Bank of Nova Scotia said Jake Lawrence is leaving his role as chief executive officer of the lender’s capital-markets business to take a senior role at the Desmarais family’s holding company.

Lawrence will become executive vice president and chief financial officer of Power Corp. of Canada, according to a statement from the insurance and investment empire that’s controlled by the billionaire Quebec clan. He’s replacing Gregory Tretiak, who joined the firm in 2012 as CFO and had recently been on health leave. Lawrence, who’s been at Scotiabank since 2002, has been group head of global banking and markets for three years.

“I want to wish Jake every success as he joins another storied Canadian institution and a long-time client of Scotiabank,” CEO Scott Thomson said in an internal memo, adding that Lawrence would “continue to be a friend to the bank.”

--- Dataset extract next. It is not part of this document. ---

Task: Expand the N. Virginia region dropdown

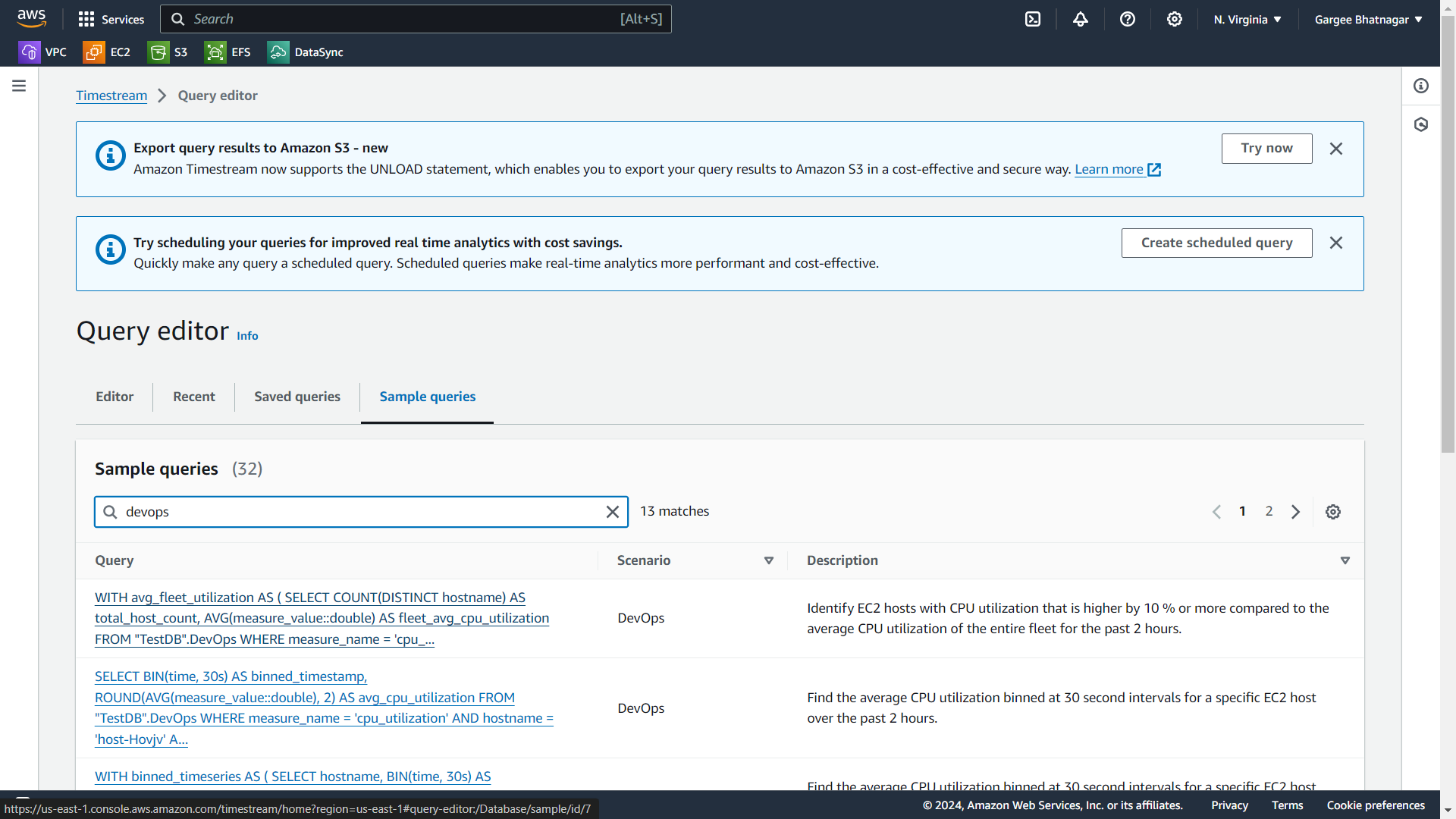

Michael Kruse will become global head of corporate and investment banking on an interim basis, Scotiabank said in a statement. He will join Paul Scurfield, who last month was promoted to global head of capital markets, in running the Toronto-based lender’s wholesale-banking and capital-markets business, with both reporting directly to Thomson.

In a separate memo to staff, Lawrence said he made the decision “with mixed emotions,” noting that he had spent his whole career at Scotiabank.

“This is not just a job for me — it’s a home,” said Lawrence, who will remain with the bank as a strategic adviser until March 15.

Lawrence was seen as a potential CEO candidate and was awarded $1.5 million in restricted stock as a retention bonus after Thomson won the job in 2022. The shares vest in November.

Scotiabank has seen a steady turnover of top managers since Thomson officially took over as CEO about a year ago, with new executives from outside the bank tapped to run its international division and Canadian retail business, and the recent departure of its investment-banking head.

Late last year, Thomson unveiled a new strategy for the bank, with plans to refocus on North America and potentially sell underperforming Latin American businesses. As part of that plan, Lawrence said the capital-markets unit would push to win more leveraged-finance business in the US.

Scurfield joined the bank in 2019 following two decades at Bank of America Corp. and previously led Scotiabank’s global fixed-income, commodities and currencies business. Kruse, who is based in New York, joined in 2018 and has led corporate and investment banking in the U.S.